> [What you should do]:
Below are some records; quote exactly the lines from the one that contains "[Planning Your Perfect" through the one that contains "[Voltaire Diamonds –", inclusive, and no others.

[Data extracted from a collection]
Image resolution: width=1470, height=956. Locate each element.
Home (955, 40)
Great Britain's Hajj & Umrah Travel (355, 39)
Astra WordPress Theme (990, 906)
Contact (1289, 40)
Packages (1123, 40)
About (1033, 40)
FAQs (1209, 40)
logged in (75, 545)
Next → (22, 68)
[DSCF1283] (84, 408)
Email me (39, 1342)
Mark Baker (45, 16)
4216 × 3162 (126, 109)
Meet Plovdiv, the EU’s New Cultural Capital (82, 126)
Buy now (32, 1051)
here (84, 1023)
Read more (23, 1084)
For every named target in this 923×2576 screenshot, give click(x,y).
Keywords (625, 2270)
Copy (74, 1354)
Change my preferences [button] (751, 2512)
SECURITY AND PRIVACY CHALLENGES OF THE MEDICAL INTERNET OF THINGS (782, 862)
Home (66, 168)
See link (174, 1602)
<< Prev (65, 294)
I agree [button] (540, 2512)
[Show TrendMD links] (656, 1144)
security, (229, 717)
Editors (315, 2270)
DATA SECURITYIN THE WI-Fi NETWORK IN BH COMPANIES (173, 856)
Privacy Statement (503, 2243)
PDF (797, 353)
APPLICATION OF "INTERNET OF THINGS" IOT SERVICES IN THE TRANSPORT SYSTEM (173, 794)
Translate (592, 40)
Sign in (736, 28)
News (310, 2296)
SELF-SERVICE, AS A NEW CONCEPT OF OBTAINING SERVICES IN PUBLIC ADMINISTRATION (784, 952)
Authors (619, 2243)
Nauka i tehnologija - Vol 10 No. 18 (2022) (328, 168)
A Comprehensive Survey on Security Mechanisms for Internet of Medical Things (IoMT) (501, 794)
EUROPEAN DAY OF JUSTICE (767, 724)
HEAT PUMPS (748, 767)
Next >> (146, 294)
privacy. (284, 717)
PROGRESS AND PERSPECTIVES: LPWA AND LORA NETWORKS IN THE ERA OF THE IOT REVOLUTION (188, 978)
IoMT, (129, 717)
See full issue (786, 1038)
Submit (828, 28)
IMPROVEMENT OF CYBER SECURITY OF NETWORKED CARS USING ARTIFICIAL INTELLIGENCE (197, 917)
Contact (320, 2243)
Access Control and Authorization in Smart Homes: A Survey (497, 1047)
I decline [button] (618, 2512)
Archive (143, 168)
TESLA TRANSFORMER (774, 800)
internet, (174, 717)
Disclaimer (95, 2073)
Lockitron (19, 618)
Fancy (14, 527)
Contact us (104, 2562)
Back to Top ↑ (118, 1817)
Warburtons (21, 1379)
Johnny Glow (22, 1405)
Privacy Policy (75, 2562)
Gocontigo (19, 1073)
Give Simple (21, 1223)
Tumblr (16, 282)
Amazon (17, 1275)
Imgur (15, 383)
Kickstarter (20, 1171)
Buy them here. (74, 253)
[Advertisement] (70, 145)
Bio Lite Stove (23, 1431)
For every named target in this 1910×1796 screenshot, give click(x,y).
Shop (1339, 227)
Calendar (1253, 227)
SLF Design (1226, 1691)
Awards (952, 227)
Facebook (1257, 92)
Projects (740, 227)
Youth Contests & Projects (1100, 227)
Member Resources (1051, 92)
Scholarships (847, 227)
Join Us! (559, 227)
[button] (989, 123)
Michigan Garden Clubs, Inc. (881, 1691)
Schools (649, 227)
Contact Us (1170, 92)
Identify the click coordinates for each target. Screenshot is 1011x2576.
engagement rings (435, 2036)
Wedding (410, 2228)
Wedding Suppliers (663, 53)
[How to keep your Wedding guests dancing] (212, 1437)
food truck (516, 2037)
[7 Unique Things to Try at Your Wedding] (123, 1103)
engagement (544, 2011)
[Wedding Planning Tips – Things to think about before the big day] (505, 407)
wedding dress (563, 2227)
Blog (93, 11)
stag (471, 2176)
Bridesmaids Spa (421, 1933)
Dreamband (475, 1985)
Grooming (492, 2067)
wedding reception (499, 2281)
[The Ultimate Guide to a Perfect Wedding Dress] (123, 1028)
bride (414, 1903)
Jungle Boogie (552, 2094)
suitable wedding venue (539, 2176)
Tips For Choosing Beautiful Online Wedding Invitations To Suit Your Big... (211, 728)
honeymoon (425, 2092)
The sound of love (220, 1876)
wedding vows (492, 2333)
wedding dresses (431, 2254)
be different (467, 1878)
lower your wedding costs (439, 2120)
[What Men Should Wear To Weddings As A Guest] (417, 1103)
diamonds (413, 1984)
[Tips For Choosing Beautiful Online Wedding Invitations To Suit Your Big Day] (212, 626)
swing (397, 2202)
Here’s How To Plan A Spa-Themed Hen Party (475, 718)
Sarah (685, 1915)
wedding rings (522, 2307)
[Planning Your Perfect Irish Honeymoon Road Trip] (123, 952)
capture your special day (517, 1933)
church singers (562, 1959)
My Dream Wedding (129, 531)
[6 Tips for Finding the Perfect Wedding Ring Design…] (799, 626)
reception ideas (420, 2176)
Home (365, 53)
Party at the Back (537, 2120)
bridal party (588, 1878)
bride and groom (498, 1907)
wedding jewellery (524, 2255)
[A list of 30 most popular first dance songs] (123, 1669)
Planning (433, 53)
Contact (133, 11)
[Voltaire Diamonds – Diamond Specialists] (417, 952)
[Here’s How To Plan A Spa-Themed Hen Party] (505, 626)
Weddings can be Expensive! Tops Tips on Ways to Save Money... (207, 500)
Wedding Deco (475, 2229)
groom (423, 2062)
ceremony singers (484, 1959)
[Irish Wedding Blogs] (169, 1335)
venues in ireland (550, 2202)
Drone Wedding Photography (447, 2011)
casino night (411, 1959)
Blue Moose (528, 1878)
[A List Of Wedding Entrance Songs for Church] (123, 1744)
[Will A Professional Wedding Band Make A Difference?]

> [Written response]:
[Planning Your Perfect Irish Honeymoon Road Trip] (123, 952)
capture your special day (517, 1933)
church singers (562, 1959)
My Dream Wedding (129, 531)
[6 Tips for Finding the Perfect Wedding Ring Design…] (799, 626)
reception ideas (420, 2176)
Home (365, 53)
Party at the Back (537, 2120)
bridal party (588, 1878)
bride and groom (498, 1907)
wedding jewellery (524, 2255)
[A list of 30 most popular first dance songs] (123, 1669)
Planning (433, 53)
Contact (133, 11)
[Voltaire Diamonds – Diamond Specialists] (417, 952)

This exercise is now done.